__Request__
Lay out the stretch of the records from the line containing "purple swatch in the legend" through the line containing "click(x=82, y=194)" as a JSON list of strings, one string per line, skipping blank lines.

__Given information__
────

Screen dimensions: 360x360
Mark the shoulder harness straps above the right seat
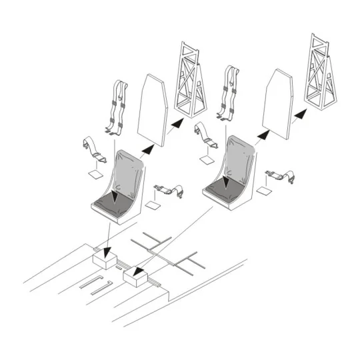click(x=232, y=93)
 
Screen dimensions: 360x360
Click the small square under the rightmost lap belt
click(x=264, y=191)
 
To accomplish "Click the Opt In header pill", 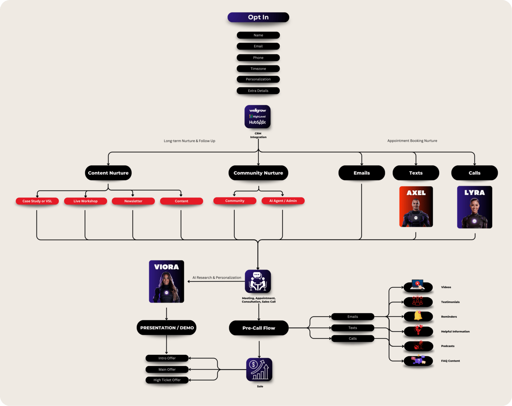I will pyautogui.click(x=258, y=17).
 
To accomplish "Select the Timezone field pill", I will pyautogui.click(x=258, y=69).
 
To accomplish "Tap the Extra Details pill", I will pyautogui.click(x=258, y=91).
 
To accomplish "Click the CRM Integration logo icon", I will pyautogui.click(x=258, y=117).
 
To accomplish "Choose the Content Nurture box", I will pyautogui.click(x=108, y=173).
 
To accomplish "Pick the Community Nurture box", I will pyautogui.click(x=258, y=173).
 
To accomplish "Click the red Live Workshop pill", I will pyautogui.click(x=85, y=201).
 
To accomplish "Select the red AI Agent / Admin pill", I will pyautogui.click(x=283, y=201).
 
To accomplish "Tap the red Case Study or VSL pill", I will pyautogui.click(x=37, y=201).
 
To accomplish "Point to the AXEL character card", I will pyautogui.click(x=416, y=207).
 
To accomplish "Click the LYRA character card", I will pyautogui.click(x=474, y=207).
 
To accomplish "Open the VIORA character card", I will pyautogui.click(x=166, y=282).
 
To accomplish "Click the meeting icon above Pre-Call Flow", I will pyautogui.click(x=258, y=282).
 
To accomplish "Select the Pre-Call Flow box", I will pyautogui.click(x=258, y=328).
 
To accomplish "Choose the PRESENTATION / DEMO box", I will pyautogui.click(x=167, y=328).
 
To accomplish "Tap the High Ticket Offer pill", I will pyautogui.click(x=167, y=380).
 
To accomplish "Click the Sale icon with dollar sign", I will pyautogui.click(x=259, y=370).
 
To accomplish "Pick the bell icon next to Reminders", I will pyautogui.click(x=418, y=316).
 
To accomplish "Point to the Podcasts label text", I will pyautogui.click(x=448, y=346).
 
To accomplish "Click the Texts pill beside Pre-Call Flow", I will pyautogui.click(x=353, y=328).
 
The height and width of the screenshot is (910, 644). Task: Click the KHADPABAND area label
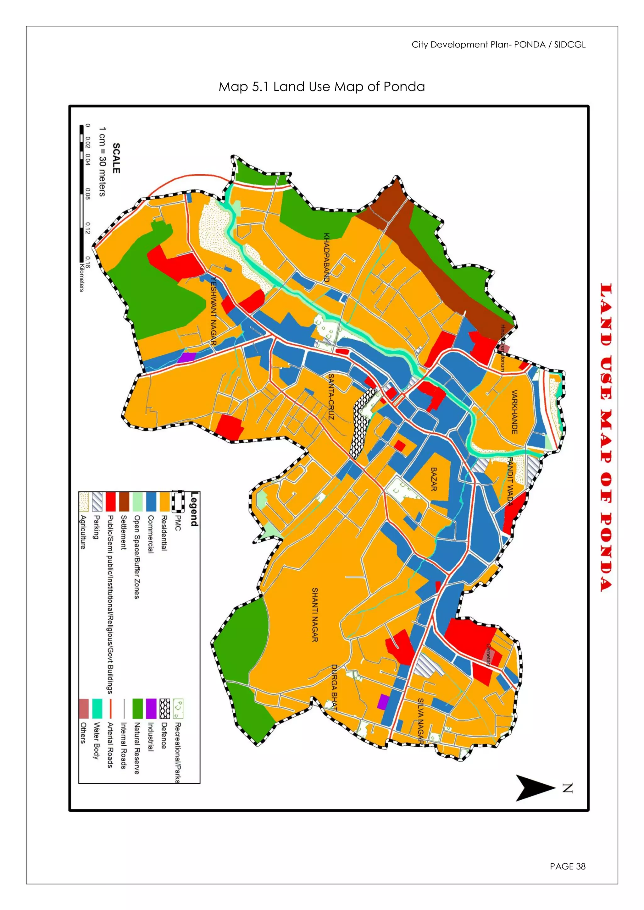click(x=326, y=257)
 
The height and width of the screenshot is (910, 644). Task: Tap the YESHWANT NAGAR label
click(x=214, y=311)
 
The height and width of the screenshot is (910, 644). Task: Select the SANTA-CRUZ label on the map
click(x=331, y=396)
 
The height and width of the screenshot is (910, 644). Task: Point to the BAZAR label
click(x=434, y=479)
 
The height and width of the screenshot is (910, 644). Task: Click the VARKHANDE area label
click(x=514, y=412)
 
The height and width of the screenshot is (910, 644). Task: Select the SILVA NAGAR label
click(x=421, y=721)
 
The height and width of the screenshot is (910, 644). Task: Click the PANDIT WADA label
click(x=510, y=482)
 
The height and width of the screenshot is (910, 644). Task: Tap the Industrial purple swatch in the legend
click(x=151, y=709)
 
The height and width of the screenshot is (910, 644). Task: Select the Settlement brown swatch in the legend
click(x=124, y=502)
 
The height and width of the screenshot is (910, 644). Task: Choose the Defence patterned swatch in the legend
click(x=164, y=709)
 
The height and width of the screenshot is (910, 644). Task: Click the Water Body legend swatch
click(x=97, y=709)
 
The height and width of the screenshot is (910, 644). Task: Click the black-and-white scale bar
click(x=82, y=194)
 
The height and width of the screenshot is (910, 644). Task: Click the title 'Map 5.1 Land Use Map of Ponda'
click(x=322, y=87)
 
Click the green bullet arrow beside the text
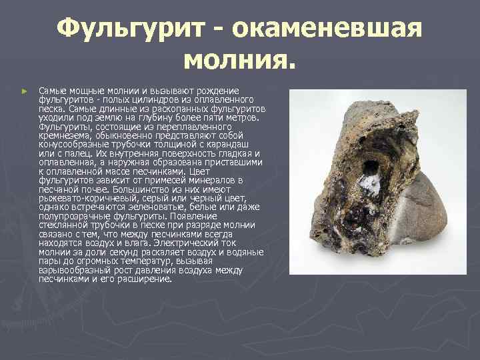(24, 90)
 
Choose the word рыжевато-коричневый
(83, 199)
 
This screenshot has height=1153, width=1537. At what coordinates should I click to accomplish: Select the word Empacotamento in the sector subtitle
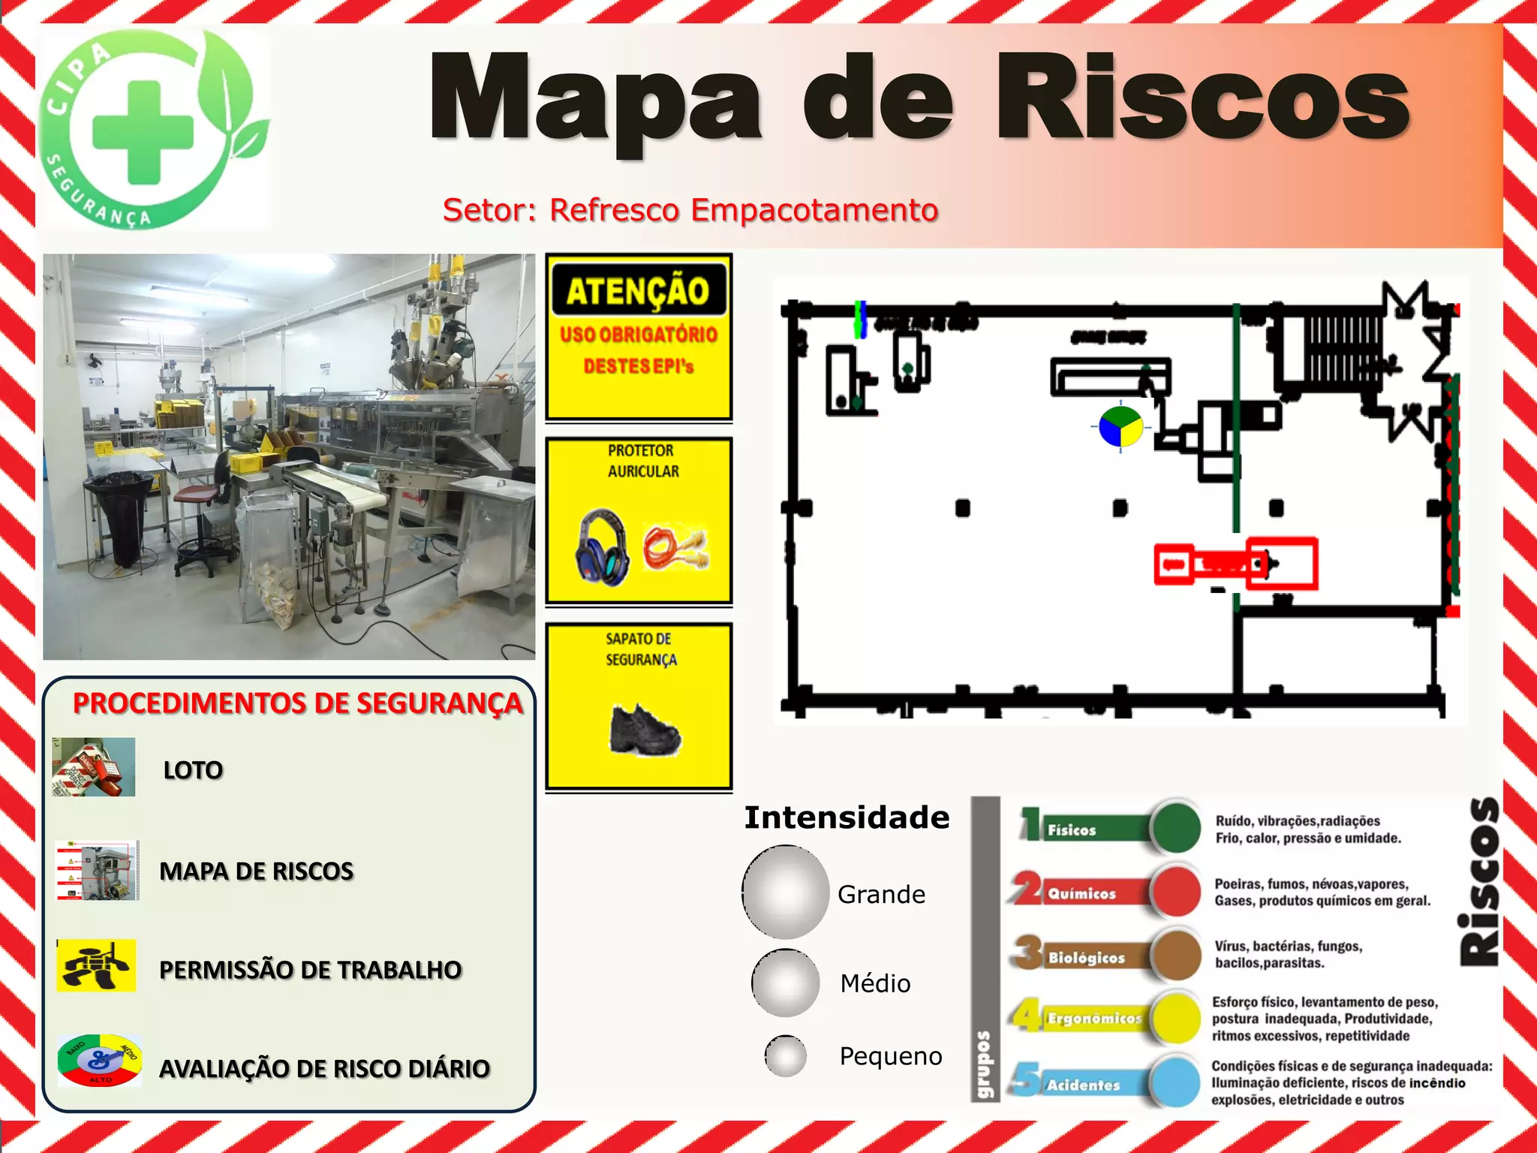(814, 210)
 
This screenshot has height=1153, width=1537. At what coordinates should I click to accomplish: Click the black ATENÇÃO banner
(639, 291)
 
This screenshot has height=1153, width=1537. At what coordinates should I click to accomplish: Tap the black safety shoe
(645, 729)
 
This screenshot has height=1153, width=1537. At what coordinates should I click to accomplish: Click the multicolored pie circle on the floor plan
(1120, 428)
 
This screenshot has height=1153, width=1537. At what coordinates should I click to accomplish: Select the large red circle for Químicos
(1175, 891)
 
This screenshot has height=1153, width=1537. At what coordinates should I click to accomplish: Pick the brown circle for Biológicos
(1175, 954)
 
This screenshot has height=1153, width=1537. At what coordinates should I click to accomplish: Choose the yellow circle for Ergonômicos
(1175, 1018)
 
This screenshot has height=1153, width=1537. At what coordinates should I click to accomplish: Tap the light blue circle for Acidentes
(1175, 1081)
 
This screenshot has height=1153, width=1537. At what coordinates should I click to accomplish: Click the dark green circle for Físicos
(1175, 827)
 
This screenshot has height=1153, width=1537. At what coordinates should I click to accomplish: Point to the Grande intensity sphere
(786, 892)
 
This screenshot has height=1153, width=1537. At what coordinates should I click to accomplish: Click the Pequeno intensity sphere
(786, 1055)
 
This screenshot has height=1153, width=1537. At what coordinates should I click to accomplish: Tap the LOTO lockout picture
(94, 767)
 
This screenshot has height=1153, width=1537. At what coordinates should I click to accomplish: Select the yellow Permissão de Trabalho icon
(97, 965)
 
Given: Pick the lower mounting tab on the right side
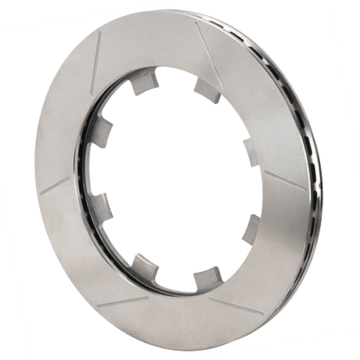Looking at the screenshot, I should tap(252, 229).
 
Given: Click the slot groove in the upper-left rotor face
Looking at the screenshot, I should tap(96, 63).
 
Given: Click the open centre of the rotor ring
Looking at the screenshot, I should tap(176, 180).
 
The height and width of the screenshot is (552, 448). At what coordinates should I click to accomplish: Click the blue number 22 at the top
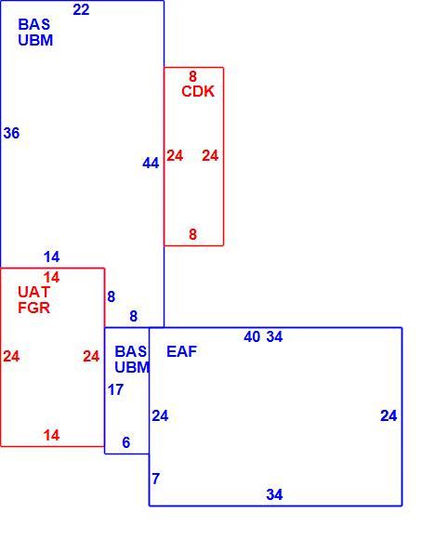click(81, 9)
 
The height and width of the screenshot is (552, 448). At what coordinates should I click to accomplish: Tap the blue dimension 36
click(12, 133)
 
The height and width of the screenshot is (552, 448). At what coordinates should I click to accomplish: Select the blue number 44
click(151, 163)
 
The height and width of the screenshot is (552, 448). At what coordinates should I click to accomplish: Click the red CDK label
click(198, 91)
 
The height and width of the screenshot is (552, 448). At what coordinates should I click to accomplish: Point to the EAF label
click(181, 351)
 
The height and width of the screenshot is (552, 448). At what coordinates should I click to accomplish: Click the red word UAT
click(33, 292)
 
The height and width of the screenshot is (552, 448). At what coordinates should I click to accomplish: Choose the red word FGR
click(33, 308)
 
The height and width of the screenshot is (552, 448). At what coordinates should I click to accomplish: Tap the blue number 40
click(252, 336)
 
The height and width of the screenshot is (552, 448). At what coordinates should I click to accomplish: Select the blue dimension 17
click(115, 389)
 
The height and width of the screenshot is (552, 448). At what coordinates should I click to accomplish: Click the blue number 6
click(126, 442)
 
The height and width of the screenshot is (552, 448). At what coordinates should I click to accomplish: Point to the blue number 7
click(156, 479)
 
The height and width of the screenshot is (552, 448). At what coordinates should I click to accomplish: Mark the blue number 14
click(51, 257)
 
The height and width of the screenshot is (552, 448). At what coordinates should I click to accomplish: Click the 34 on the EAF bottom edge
click(274, 494)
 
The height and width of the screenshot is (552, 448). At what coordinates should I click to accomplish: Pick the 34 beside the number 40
click(274, 336)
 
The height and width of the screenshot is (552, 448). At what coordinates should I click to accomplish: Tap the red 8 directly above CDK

────

__Output for this exercise__
[
  "The height and width of the screenshot is (910, 644). Task: Tap the Industrial purple swatch in the legend",
  "click(x=151, y=709)",
  "The height and width of the screenshot is (910, 644). Task: Select the Settlement brown swatch in the legend",
  "click(x=124, y=502)",
  "The height and width of the screenshot is (910, 644). Task: Choose the Defence patterned swatch in the legend",
  "click(x=164, y=709)",
  "The height and width of the screenshot is (910, 644). Task: Click the Water Body legend swatch",
  "click(x=97, y=709)",
  "The height and width of the screenshot is (910, 644). Task: Click the black-and-white scale bar",
  "click(x=82, y=194)"
]